::: Source data :::
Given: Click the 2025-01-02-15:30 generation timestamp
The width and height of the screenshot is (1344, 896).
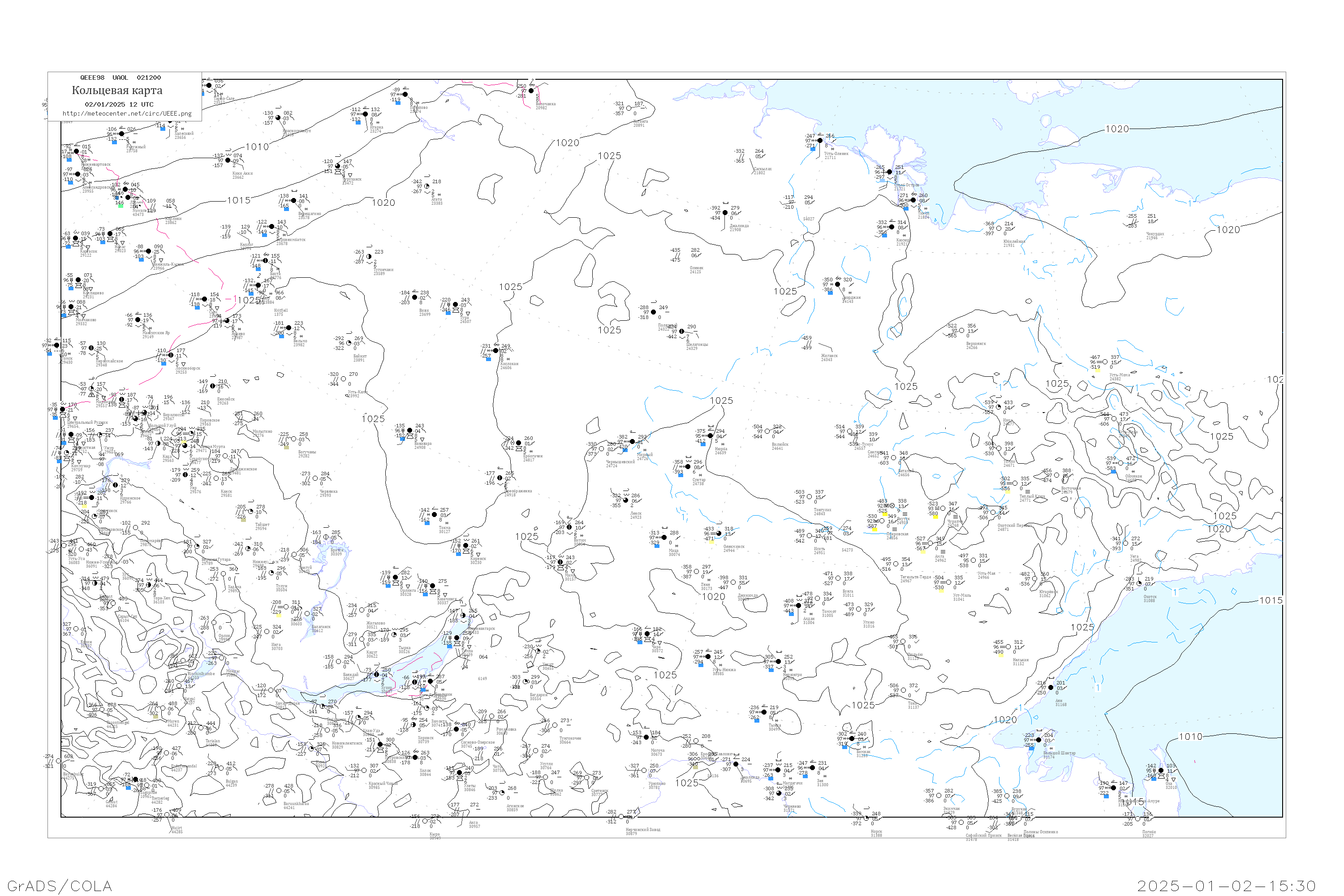Looking at the screenshot, I should click(1226, 886).

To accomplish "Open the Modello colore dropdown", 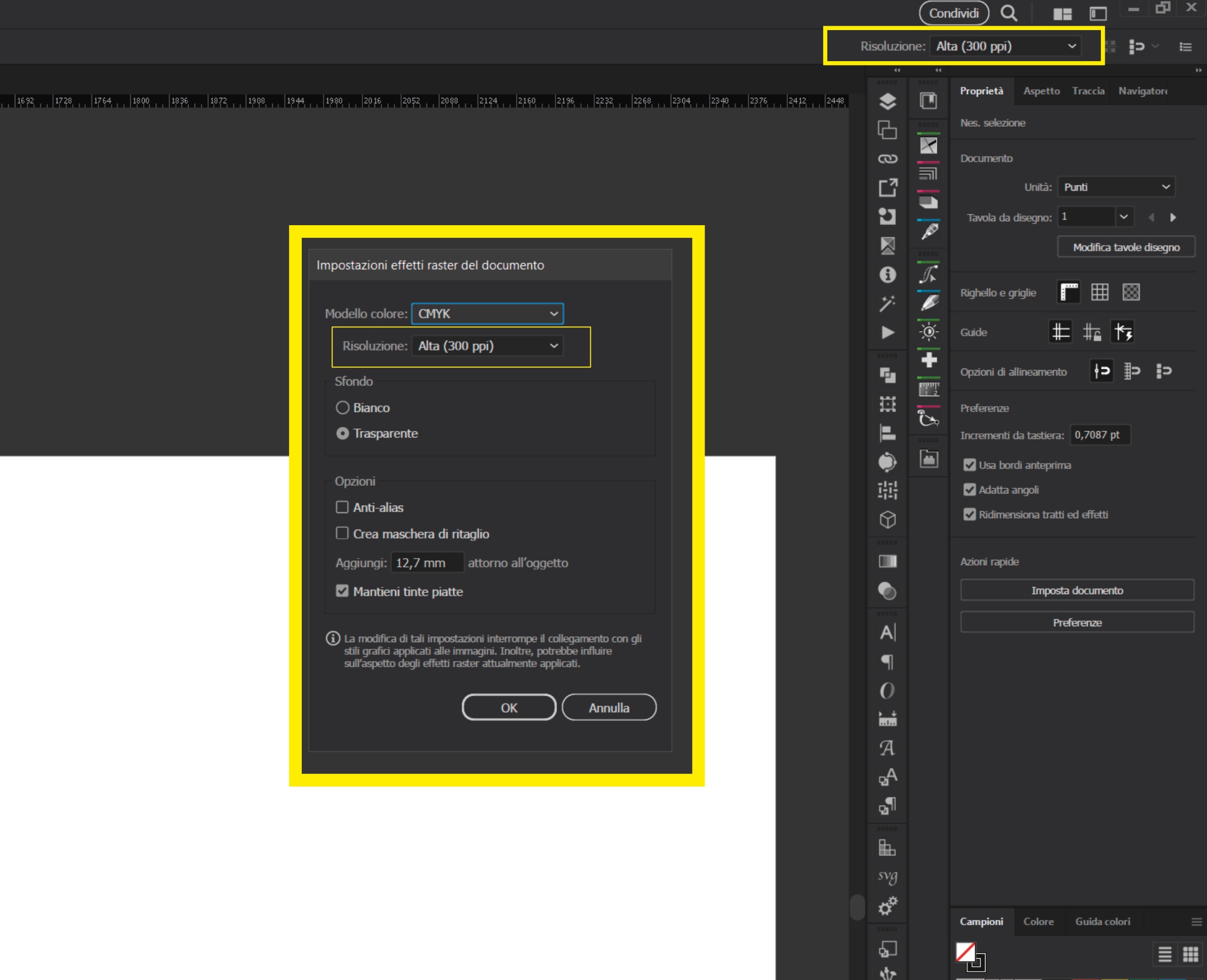I will (487, 313).
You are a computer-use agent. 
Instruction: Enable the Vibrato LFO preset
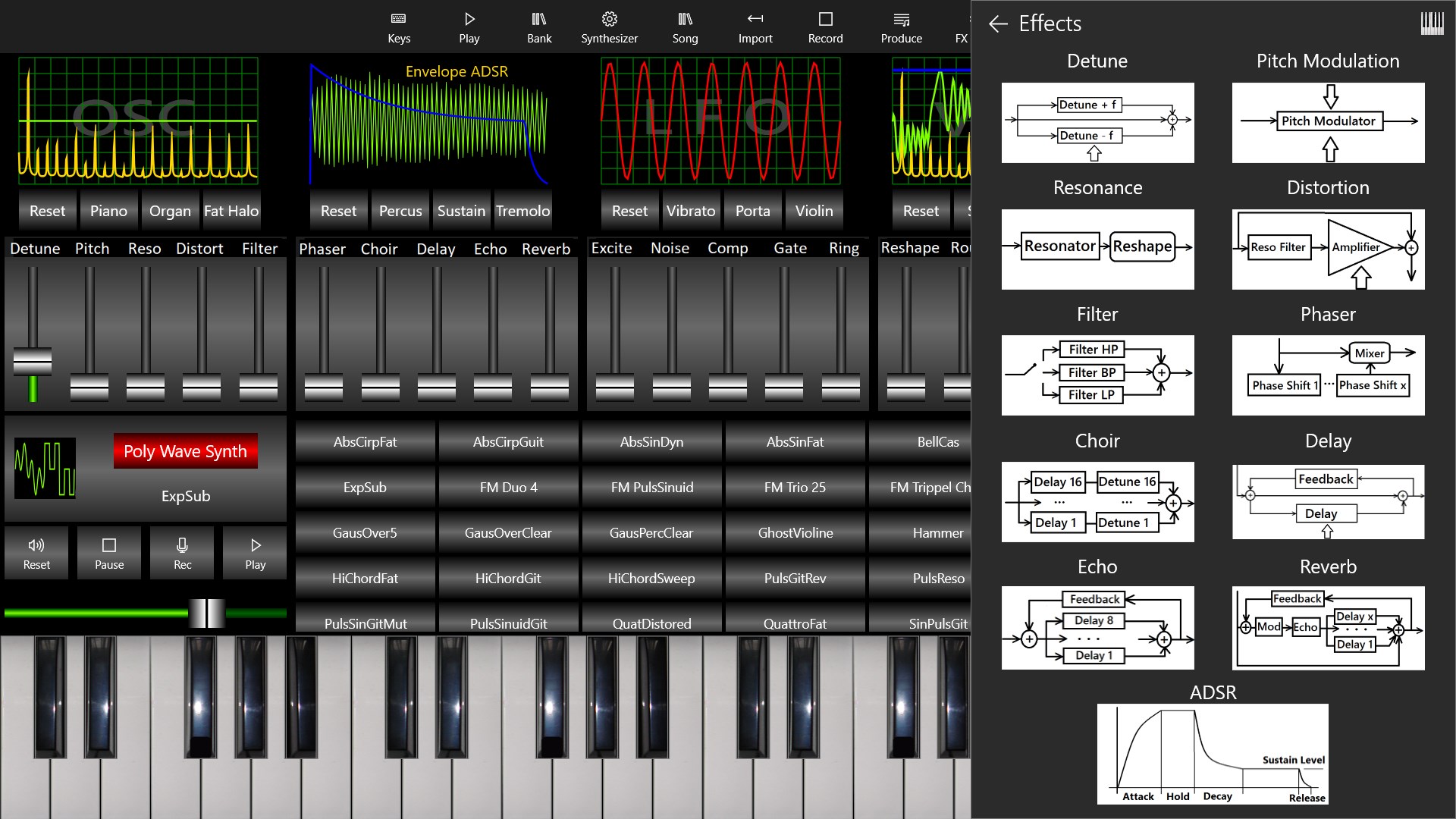tap(691, 211)
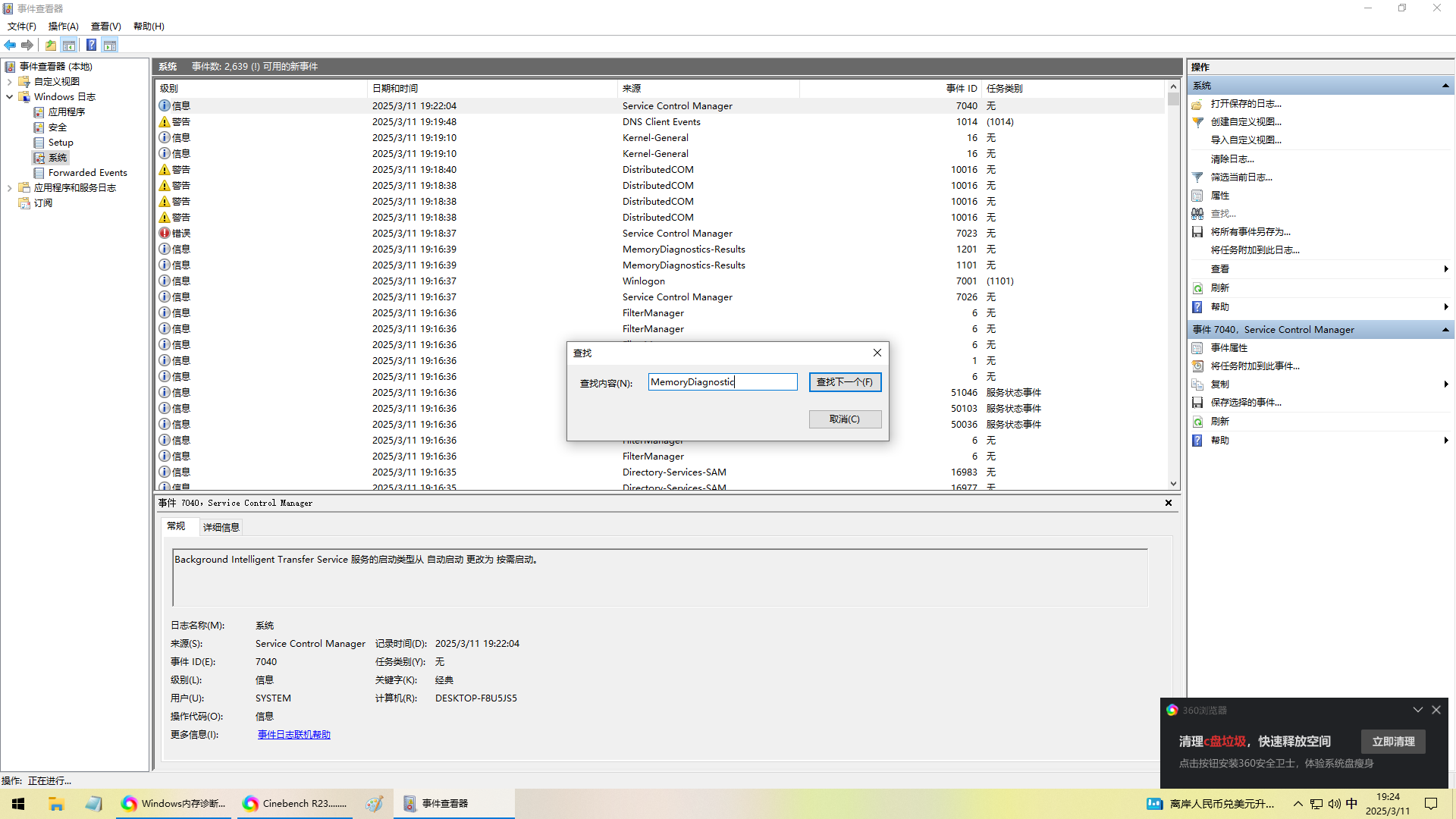1456x819 pixels.
Task: Switch to the details tab
Action: tap(221, 527)
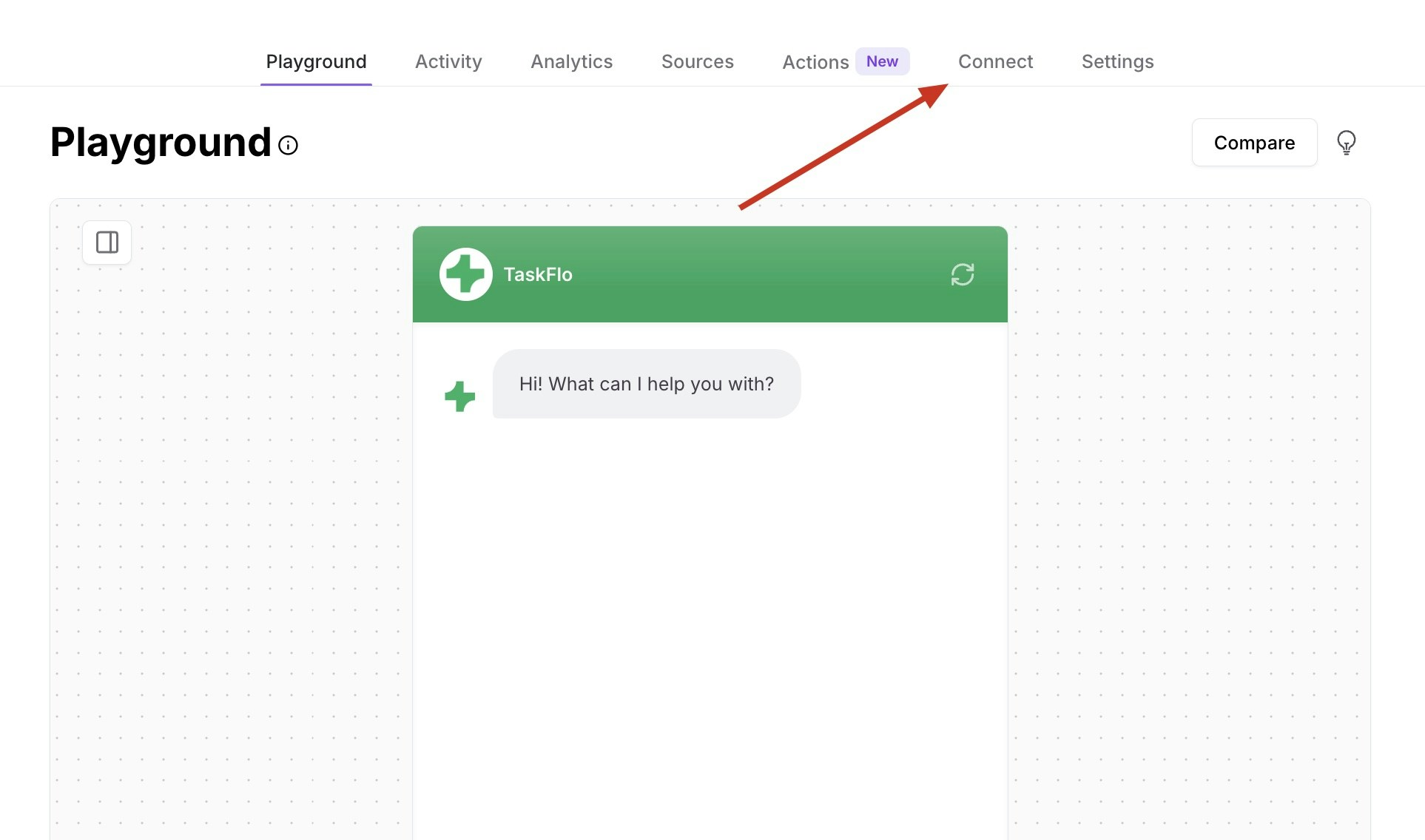
Task: Click the large Playground page heading
Action: pyautogui.click(x=161, y=142)
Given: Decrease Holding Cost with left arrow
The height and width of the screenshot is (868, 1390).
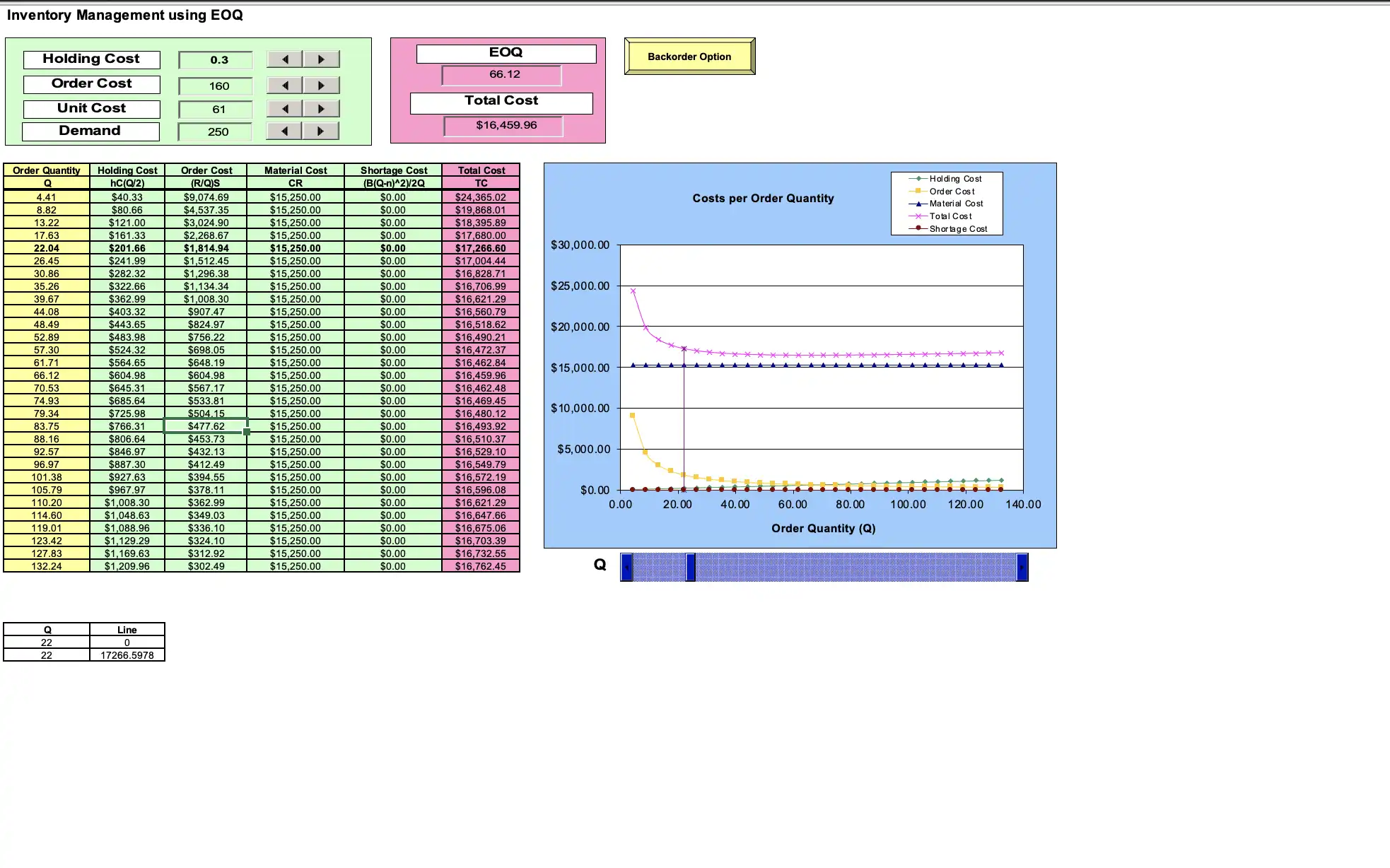Looking at the screenshot, I should [284, 59].
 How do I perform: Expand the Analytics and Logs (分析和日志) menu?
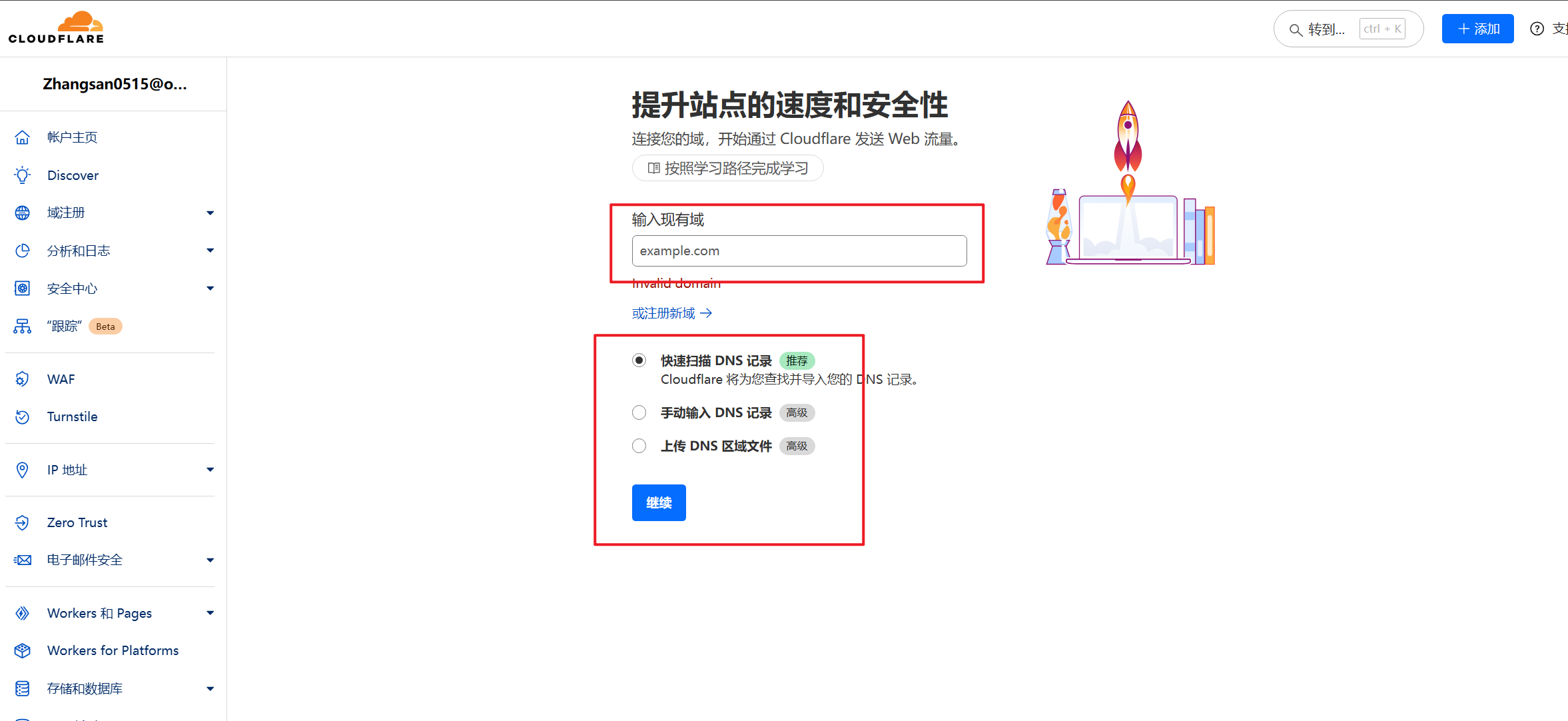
:::
Work instruction:
Among the entries, find every line holding "Given" and return it.

Response area:
Given: Click the 2025-01-02-15:30 generation timestamp
Given: Decrease Holding Cost with left arrow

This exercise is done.